Oil Group Blasts US Democrats' Tax Agenda
WASHINGTON Jan 04, 2007 (Dow Jones Newswires)
U.S. House Democrats' plan to snatch back billions of dollars worth of tax incentives from Big Oil will reduce domestic production and make the nation more dependent on foreign oil, industry officials say.
The oil industry has been put on the defensive as Democrats plow forward with a plan to swiftly approve an energy bill that would repeal significant oil subsidies and set up a reserve fund for renewable energy. Senate Majority Leader Harry Reid of Nevada said Democrats' focus on solar, geothermal and other renewable energy would reduce U.S. dependence on foreign oil.
Democrats also want to force oil companies that have been avoiding paying royalties to the federal government to pay up. For example, Rep. Edward Markey, D-Mass., has touted a plan that would bar energy companies from bidding on future drilling contracts in the Gulf of Mexico without first renegotiating flawed 1998 and 1999 leases. Those leases allow oil companies to forgo paying royalties to the federal government.
But, according to oil lobbying group American Petroleum Institute, that proposal would put U.S. oil firms at a disadvantage compared to foreign-based oil companies. It "outsources the Gulf of Mexico to foreign companies," API Chief Economist John Felmy said Thursday.
House Democrats plan to vote on Jan. 18 to disqualify oil and gas companies from receiving a reduced corporate tax rate provided in the 2004 tax bill, "The American Jobs Creation Act."
Repealing the tax break would raise between $5 billion to $6 billion in tax revenue over the next decade, a House Democratic aide said.
And Democrats intend to reduce the geological write-off for large energy companies by extending the write-off period to seven years from five years. This would raise about $1 billion in tax revenues over 10 years.
Felmy argued the various tax incentives now being criticized by Democrats were approved by Congress for a reason: to encourage companies to take the risks necessary to produce domestic energy and build infrastructure.
Companies drilling in the Gulf of Mexico's deep waters, for instance, were allowed to forgo royalty payments because the costs for development in those areas could easily exceed $1 billion before production ever occurred.
"If you take money from the oil industry, you lose the incentives to produce," said Mark Kibbe, API's tax policy analyst.
Kibbe argued elimination of the generous geological expense deduction is "essentially a tax increase on those companies."
"The more we take these things away...we're going to rely more and more on imported oil," he said. "They're not going to bankrupt any of the major oil companies, but they will impact where they produce."
A top House Democratic aide said the geological expense change would affect a handful of large oil companies with more than $1 billion in gross receipts or half a million barrels a day of production.
This tax break for geological exploration has been whittled back. In the 2006 tax bill to renew reduced capital gains rates, Congress extended the geological expense write-off period to five years from two years for large oil companies, which raised $189 million in tax revenues over 10 years. A shorter write-off period is more valuable to taxpayers.

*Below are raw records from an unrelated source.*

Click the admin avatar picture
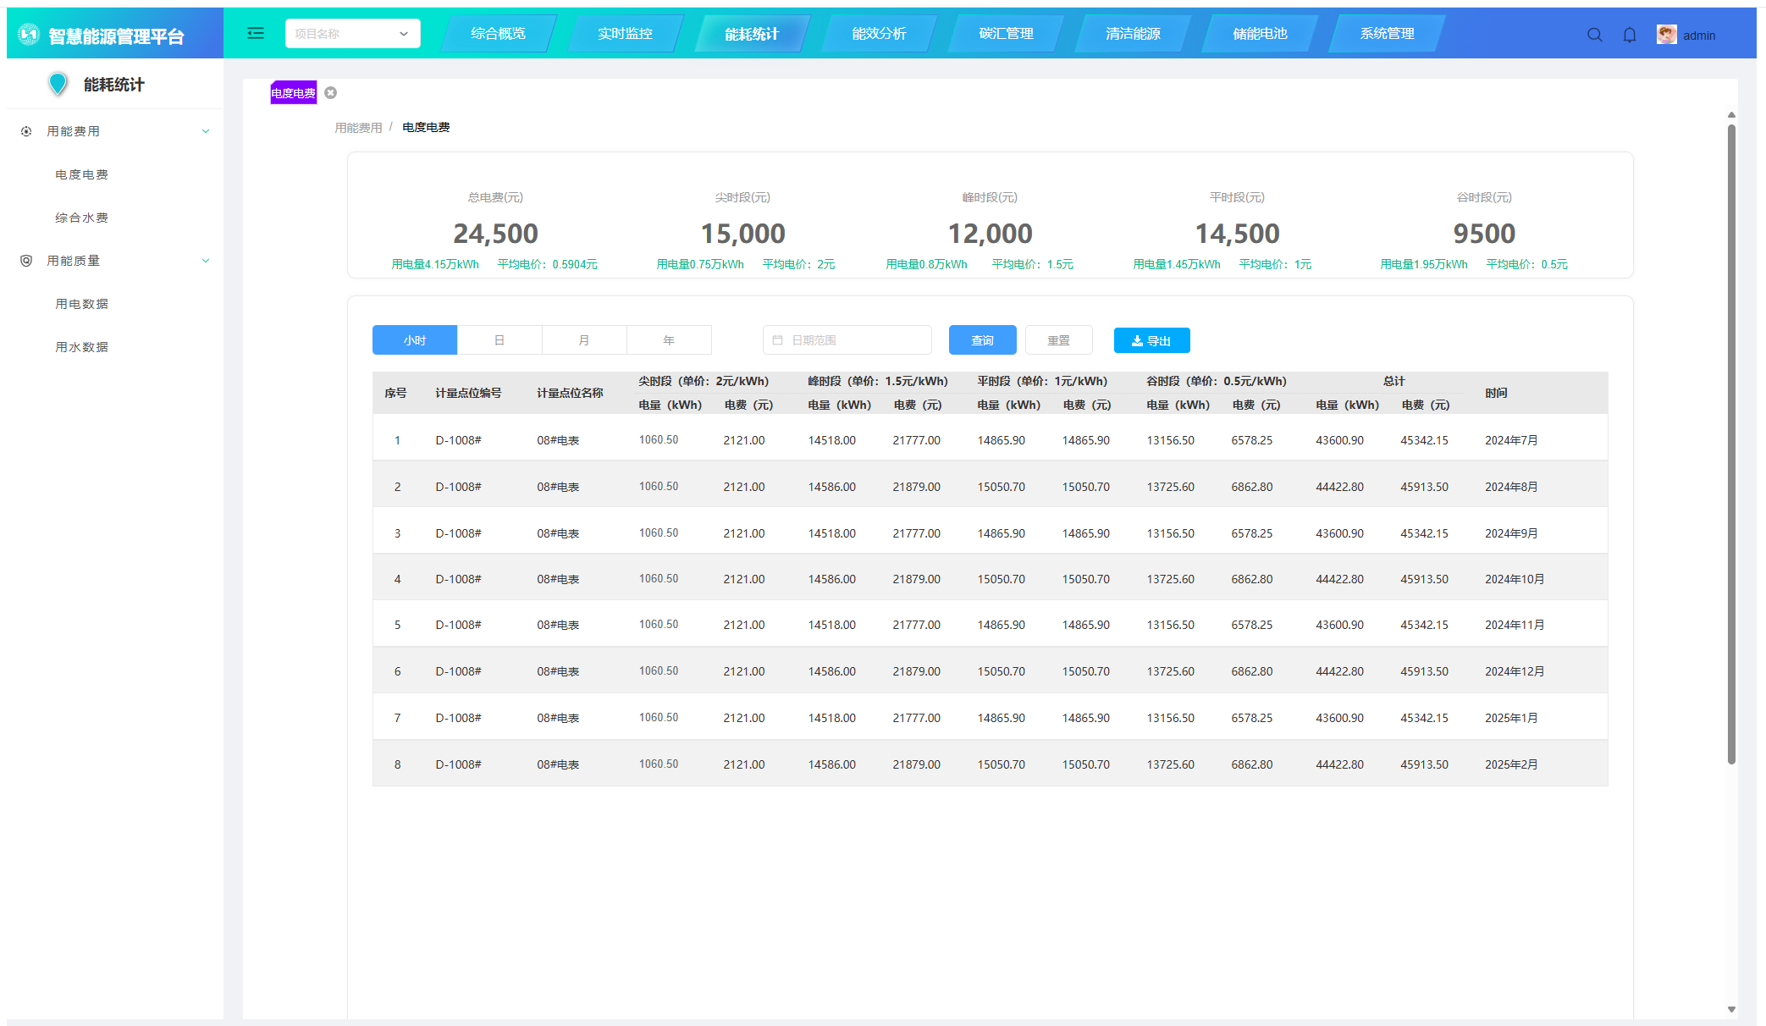This screenshot has width=1766, height=1026. point(1666,35)
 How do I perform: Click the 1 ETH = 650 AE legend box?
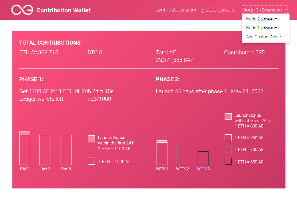click(x=228, y=161)
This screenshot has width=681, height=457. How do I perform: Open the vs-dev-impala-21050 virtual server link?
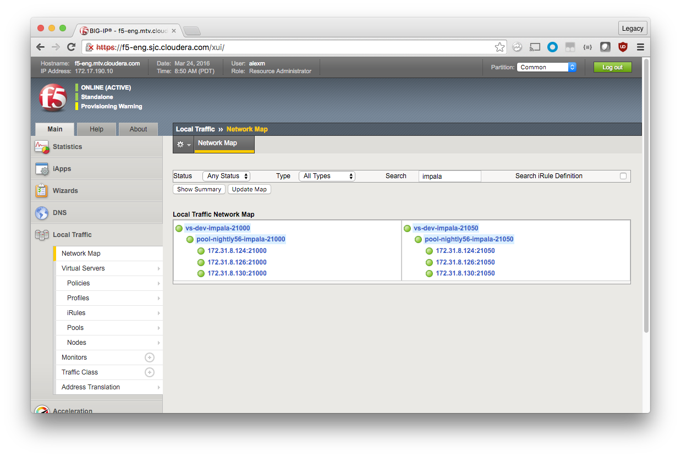(x=446, y=228)
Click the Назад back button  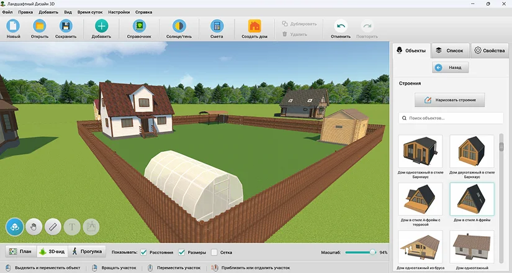[451, 67]
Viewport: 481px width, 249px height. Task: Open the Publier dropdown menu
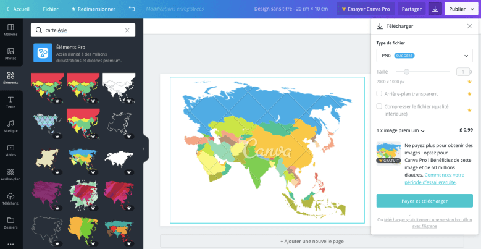[x=461, y=9]
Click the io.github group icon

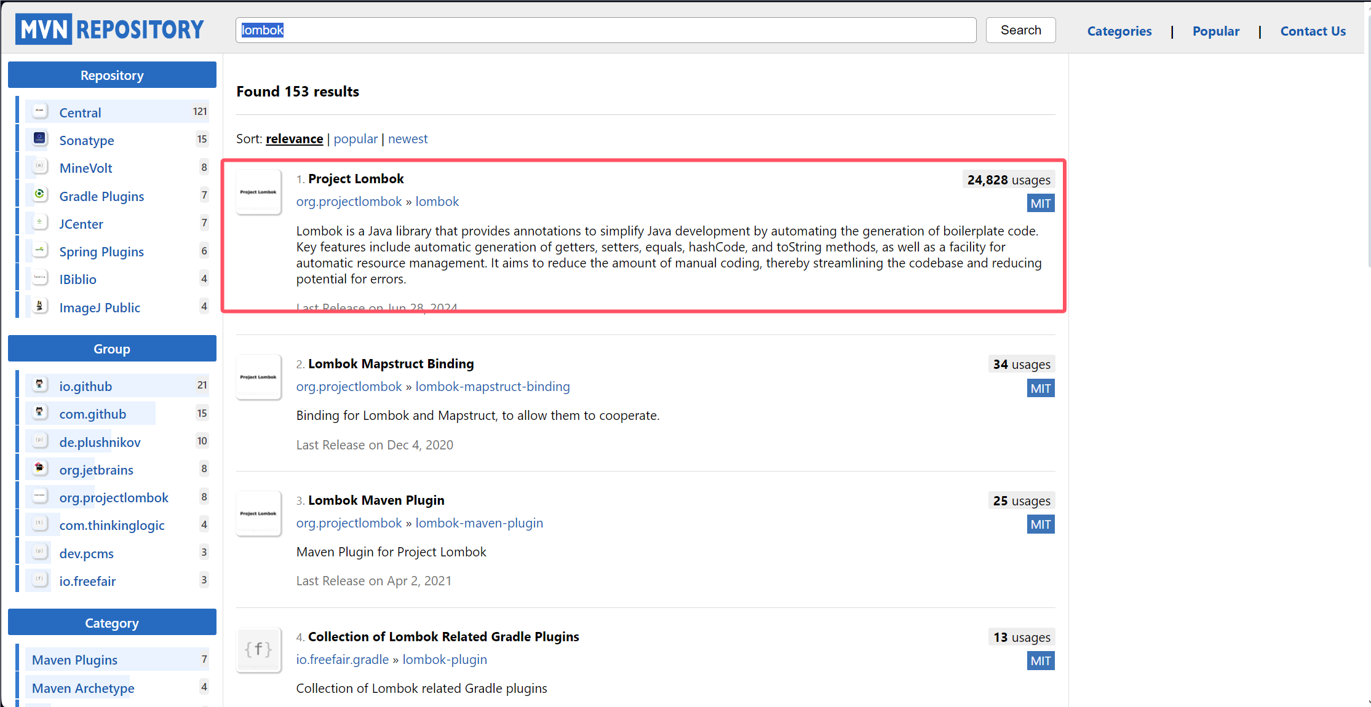coord(39,385)
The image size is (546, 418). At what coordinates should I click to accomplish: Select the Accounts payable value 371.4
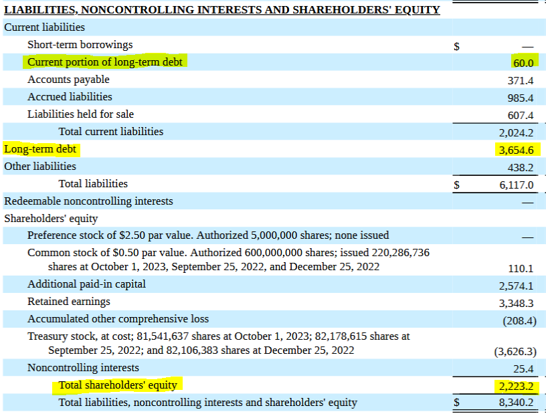tap(520, 80)
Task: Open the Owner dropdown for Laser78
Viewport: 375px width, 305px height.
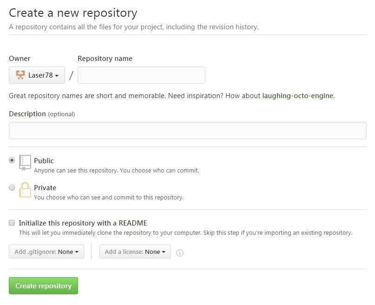Action: pos(37,75)
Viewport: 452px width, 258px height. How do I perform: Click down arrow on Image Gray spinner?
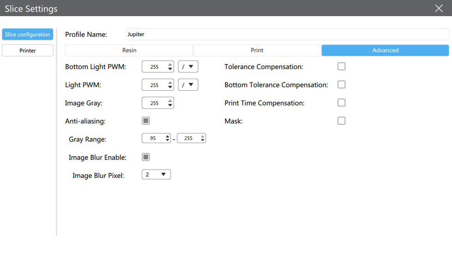pyautogui.click(x=170, y=106)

The change came after President George W. Bush criticized this geologic tax break as unnecessary last spring.
"Record oil prices and large cash flows also mean that Congress has got to understand that these energy companies don't need unnecessary tax breaks like the write-offs of certain geological and geophysical expenditures, or the use of taxpayers' money to subsidize energy companies' research into deep-water drilling," Bush said in an April 25 speech.
Bush said he wanted Congress to eliminate $2 billion of tax breaks from the federal budget over 10 years. Energy Secretary Samuel Bodman criticized the tax incentives when Congress passed the energy bill in 2005.
However, Felmy and Kibbe argued the oil industry came out as net losers under the Energy Policy Act of 2005's tax provisions. While the industry received $1 billion in geological and geophysical tax incentives and $400 million worth of incentives for refinery investments, the industry also had to pay $2.5 billion into an oil spill fund, they said.
"So we lost money," said Felmy.
Democrats also intend to advance a bill sponsored by Rep. Jim McDermott, D-Wash., to deny oil and gas companies a manufacturing tax break from the 2004 tax bill. In that bill, oil and gas companies qualified for a special reduced corporate tax rate of 33% on "domestic manufacturing" activities.
The broader 2004 bill was designed to resolve a dispute with the World Trade Organization over an export tax subsidy for U.S. manufacturers. Congress repealed the export tax break, known as foreign sales corporations, and replaced it with the reduced tax rate for manufacturers.
A senior House Democratic tax aide said oil and gas companies didn't qualify for the original export tax break but successfully lobbied Republicans to qualify for the new reduced corporate rate.
"Big Oil does not deserve the multi-billion dollar tax subsidy, but Republicans gave it to them, anyway," McDermott said in a statement last year. Sen. John Kerry, D-Mass., sponsored a similar bill in the Senate.